Transverse myelitis is an acute inflammatory disease of the spinal cord, characterized by rapid onset of bilateral neurological symptoms. Weakness, sensory disturbance, and autonomic dysfunction evolve over hours or days, most progressing to maximal clinical severity within 10 days of onset. At maximal clinical severity, half will have a paraparesis, and almost all patients have sensory disturbance and bladder dysfunction. Residual disability is divided equally between severe, moderate and minimal or none.

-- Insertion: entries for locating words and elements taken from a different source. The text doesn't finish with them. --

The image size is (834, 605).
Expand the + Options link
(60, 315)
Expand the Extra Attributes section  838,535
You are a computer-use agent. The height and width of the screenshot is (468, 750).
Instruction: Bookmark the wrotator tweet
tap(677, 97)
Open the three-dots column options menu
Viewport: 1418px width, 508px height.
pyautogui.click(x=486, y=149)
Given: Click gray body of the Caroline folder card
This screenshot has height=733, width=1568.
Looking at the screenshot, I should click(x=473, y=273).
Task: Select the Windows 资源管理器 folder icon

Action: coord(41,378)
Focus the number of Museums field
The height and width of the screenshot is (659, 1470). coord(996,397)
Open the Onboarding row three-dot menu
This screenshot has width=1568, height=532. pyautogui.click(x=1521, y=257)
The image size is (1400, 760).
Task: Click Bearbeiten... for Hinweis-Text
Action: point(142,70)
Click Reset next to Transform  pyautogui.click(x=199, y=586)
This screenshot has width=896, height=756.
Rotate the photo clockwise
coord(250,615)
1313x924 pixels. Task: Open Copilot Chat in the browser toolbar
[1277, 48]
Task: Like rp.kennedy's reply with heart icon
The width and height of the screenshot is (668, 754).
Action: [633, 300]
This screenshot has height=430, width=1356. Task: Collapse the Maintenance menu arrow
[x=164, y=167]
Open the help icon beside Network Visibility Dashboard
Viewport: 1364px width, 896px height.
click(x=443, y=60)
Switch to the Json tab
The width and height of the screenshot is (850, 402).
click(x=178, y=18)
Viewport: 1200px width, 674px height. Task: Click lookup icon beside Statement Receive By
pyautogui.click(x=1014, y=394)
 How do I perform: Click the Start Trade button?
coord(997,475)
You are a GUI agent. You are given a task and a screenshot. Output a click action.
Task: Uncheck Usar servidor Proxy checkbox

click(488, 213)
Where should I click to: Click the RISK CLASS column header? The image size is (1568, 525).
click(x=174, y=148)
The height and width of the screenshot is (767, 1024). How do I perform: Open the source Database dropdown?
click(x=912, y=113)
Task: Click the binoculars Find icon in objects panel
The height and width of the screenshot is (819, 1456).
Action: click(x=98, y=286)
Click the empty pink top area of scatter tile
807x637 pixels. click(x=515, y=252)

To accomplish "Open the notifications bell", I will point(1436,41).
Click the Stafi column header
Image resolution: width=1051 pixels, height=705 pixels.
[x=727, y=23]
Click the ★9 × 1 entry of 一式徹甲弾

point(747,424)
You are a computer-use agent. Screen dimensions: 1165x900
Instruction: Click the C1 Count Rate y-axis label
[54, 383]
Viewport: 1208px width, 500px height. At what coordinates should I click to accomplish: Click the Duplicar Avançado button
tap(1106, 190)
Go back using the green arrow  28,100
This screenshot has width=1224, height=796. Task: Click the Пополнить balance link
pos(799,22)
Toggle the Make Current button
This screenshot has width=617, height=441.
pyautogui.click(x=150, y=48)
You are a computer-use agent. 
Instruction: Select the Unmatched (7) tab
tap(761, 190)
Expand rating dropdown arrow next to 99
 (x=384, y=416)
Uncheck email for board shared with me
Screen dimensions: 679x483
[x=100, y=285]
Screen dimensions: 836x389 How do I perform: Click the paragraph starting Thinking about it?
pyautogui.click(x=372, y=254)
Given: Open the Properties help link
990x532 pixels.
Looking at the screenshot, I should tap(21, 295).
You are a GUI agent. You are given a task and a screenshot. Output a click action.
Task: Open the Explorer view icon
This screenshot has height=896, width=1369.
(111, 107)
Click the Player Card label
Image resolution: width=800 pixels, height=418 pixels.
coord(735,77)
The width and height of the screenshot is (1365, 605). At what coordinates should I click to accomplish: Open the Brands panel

The causes of transverse myelitis are diverse; etiologies implicated include demyelinating conditions, collagen vascular disease, and parainfectious causes, however, despite extensive diagnostic work-up many cases are considered idiopathic. Due to heterogeneity in pathogenesis, and the similarity of its clinical presentation with those of various noninflammatory myelopathies, transverse myelitis has frequently been viewed as a diagnostic dilemma. However, as targeted therapies to optimize patient outcome develop, timely identification of the underlying etiology is becoming increasingly important. In this review, we describe the imaging and clinical features of idiopathic and disease-associated transverse myelitis and its major differentials, with discussion of how MR imaging features assist in the identification of various sub-types of transverse myelitis. We will also discuss the potential for advanced MR techniques to contribute to diagnosis and prognostication.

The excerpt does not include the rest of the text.